I used bone-in chicken, as Cracker Barrel does, and cooked it in a foil pouch with cherry tomatoes, olives, dates, lemon wedges, onions, carrots and chunks of sweet potatoes. A spice mixture of cinnamon, coriander, ginger and turmeric pulled it all together.


1/2 tsp. powdered ginger
1 tsp. cinnamon
1/2 tsp. coriander
1/4 tsp. turmeric
1 tsp. salt
1/2 tsp. fresh-ground pepper
4 bone-in chicken leg-thighs, breasts or a combination
2 slender carrots, cut in halves and the fat ends sliced lengthwise
1/2 of a large sweet onion such as Vidalia, peeled and cut in quarters
8 grape tomatoes
1/2 cup pitted Kalamata olives
1 lemon, cut vertically in 8 wedges
4 large pitted dates
1 large sweet potato, pierced and microwaved until almost tender
4 tsp. olive oil

In a custard cup, mix together ginger, cinnamon, coriander, turmeric, salt and pepper. Set aside.

Trim any excess skin or fat from the chicken. Wash and pat dry. Place an 18-inch length of foil on a counter and place another piece of foil, the same size, crosswise on top to form a cross. Place one-fourth of the carrots in the center and arrange one chicken piece on top. Arrange one-fourth of the onion, tomatoes, lemon wedges, olives and a date around the chicken. Cut the potato in 4 chunks and add one to packet. Sprinkle one teaspoon of the spice mixture over the chicken and vegetables. Drizzle with one teaspoon olive oil.

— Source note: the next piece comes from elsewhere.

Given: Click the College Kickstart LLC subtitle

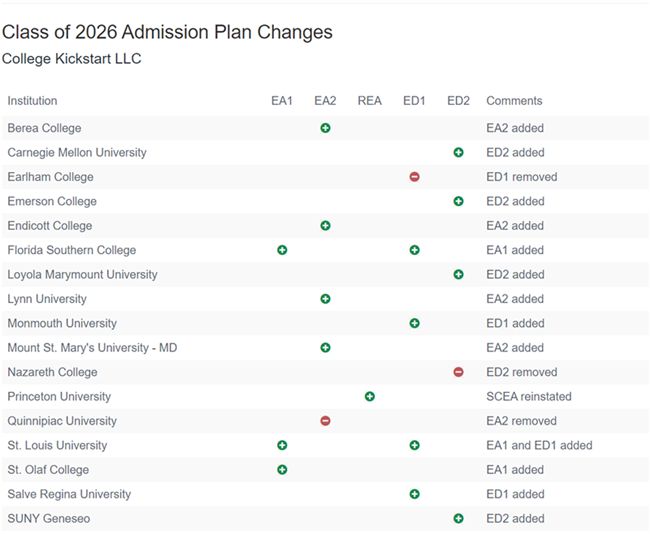Looking at the screenshot, I should [x=72, y=59].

Bring foil up around ingredients, scrunching and pinching to seal. Use remaining ingredients to make three more packets.

Oven method: Place foil packets on two baking sheets and bake at 400 degrees for 50 to 60 minutes, switching positions in oven after 30 minutes.

Grill method: Place over medium-hot coals (about 20
briquettes or medium on a gas grill). Cover with vents half open. Grill for about 40 minutes, depending on heat, or until juices of chicken run clear.

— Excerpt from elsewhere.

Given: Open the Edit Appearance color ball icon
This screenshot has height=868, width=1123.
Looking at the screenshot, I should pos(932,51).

Makes 4 servings. Note: The lemon wedges may be eaten rind and all. They are soft and delicious when cooked.


A word, please, about oven tending. When you open an oven door mid-bake or mid-roast, do you leave it open while basting, checking the temperature with an instant-read, or prodding a piece of meat for doneness? Stop it.

Do you leisurely switch the positions of baking sheets mid-bake, letting too much heat escape? Stop it.

I have noticed that many of my friends have no sense of urgency when opening and closing an oven door. If you open the door of a preheated oven and walk four steps to a counter and back to fetch your casserole or unbaked pie, you might as well start preheating all over again. The heat escapes quickly, throwing off not only the timing but the quality of the food.
Try to keep open-door time to a minimum. Have everything you need – food, utensils, hot pads – at your fingertips. Open the door, immediately do what you have to, and shut the door as quickly as possible. If the task requires more than a few seconds of time, remove the food from oven, close the door, and prod or baste at leisure. Then get it back in the oven pronto.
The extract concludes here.